From 52b64bcfd7292cb2013ec959d646ba0a01d58a79 Mon Sep 17 00:00:00 2001
From: Brad Kittenbrink <brad@lindenlab.com>
Date: Mon, 31 Oct 2022 14:17:05 -0700
Subject: [PATCH] Fix SL-18511 TOS and MFA login failure handlers must
 cooperate to answer both reasons at the same time

---
 indra/newview/lllogininstance.cpp | 86 +++++++++++++++++++------------
 indra/newview/lllogininstance.h   |  1 +
 2 files changed, 53 insertions(+), 34 deletions(-)

diff --git a/indra/newview/lllogininstance.cpp b/indra/newview/lllogininstance.cpp
index 82ecfbd4dce..dd8c9b2dde8 100644
--- a/indra/newview/lllogininstance.cpp
+++ b/indra/newview/lllogininstance.cpp
@@ -451,26 +451,8 @@ void LLLoginInstance::handleLoginFailure(const LLSD& event)
 
         LLSD args(llsd::map( "MESSAGE", LLTrans::getString(response["message_id"]) ));
         LLSD payload;
-        LLNotificationsUtil::add("PromptMFAToken", args, payload, [=](LLSD const & notif, LLSD const & response) {
-            bool continue_clicked = response["continue"].asBoolean();
-            std::string token = response["token"].asString();
-            LL_DEBUGS("LLLogin") << "PromptMFAToken: response: " << response << " continue_clicked" << continue_clicked << LL_ENDL;
-
-            // strip out whitespace - SL-17034/BUG-231938
-            token = boost::regex_replace(token, boost::regex("\\s"), "");
-
-            if (continue_clicked && !token.empty())
-            {
-                LL_INFOS("LLLogin") << "PromptMFAToken: token submitted" << LL_ENDL;
-
-                // Set the request data to true and retry login.
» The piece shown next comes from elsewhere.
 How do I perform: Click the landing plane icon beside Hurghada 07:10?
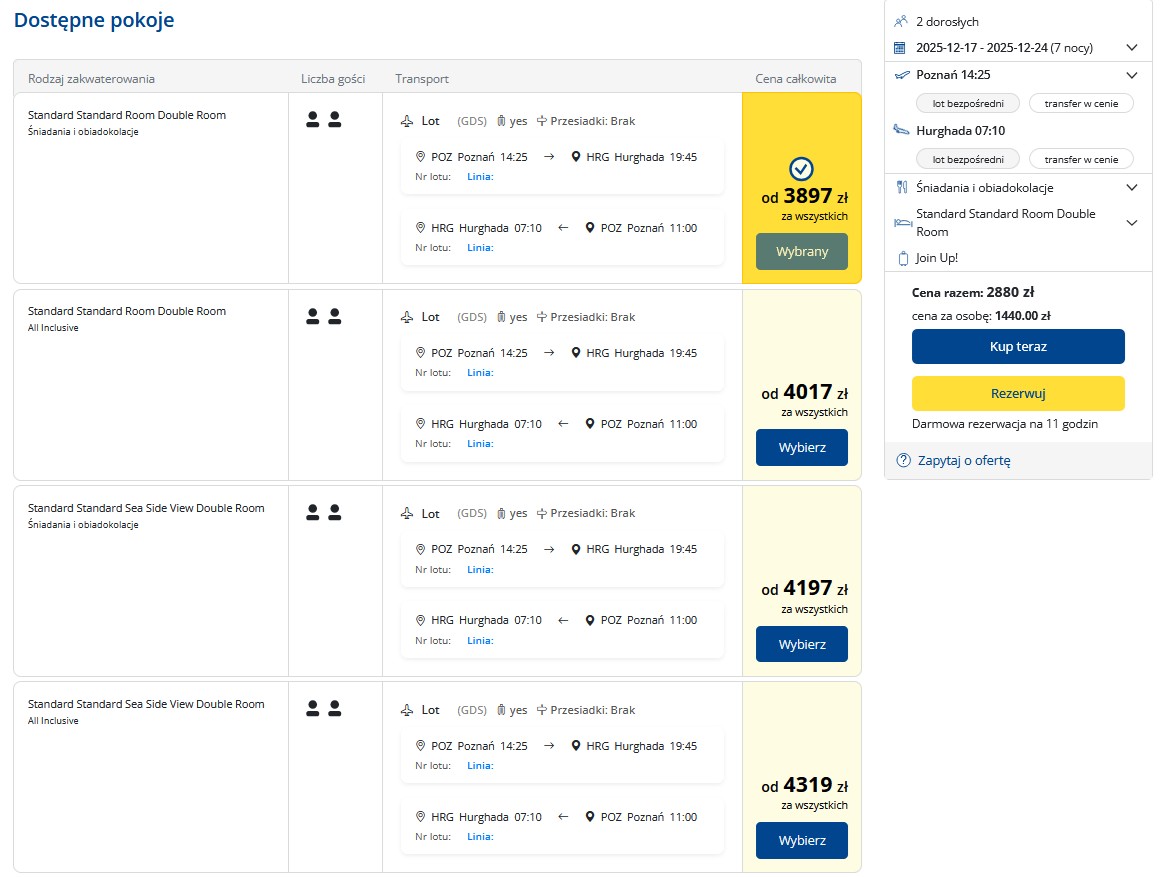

-                mRequestData["params"]["token"] = token;
-                reconnect();
-            } else {
-                LL_INFOS("LLLogin") << "PromptMFAToken: no token, attemptComplete" << LL_ENDL;
-                attemptComplete();
-            }
-        });
+        LLNotificationsUtil::add("PromptMFAToken", args, payload,
+            boost::bind(&LLLoginInstance::handleMFAChallenge, this, _1, _2));
     }
     else if(   reason_response == "key"
             || reason_response == "presence"
@@ -547,23 +529,59 @@ void LLLoginInstance::handleIndeterminate(const LLSD& event)
 
 bool LLLoginInstance::handleTOSResponse(bool accepted, const std::string& key)
 {
-	if(accepted)
-	{	
-		LL_INFOS("LLLogin") << "LLLoginInstance::handleTOSResponse: accepted" << LL_ENDL;
+    if(accepted)
+    {
+        LL_INFOS("LLLogin") << "LLLoginInstance::handleTOSResponse: accepted " << LL_ENDL;
 
-		// Set the request data to true and retry login.
-		mRequestData["params"][key] = true; 
-		reconnect();
-	}
-	else
-	{
-		LL_INFOS("LLLogin") << "LLLoginInstance::handleTOSResponse: attemptComplete" << LL_ENDL;
+        // Set the request data to true and retry login.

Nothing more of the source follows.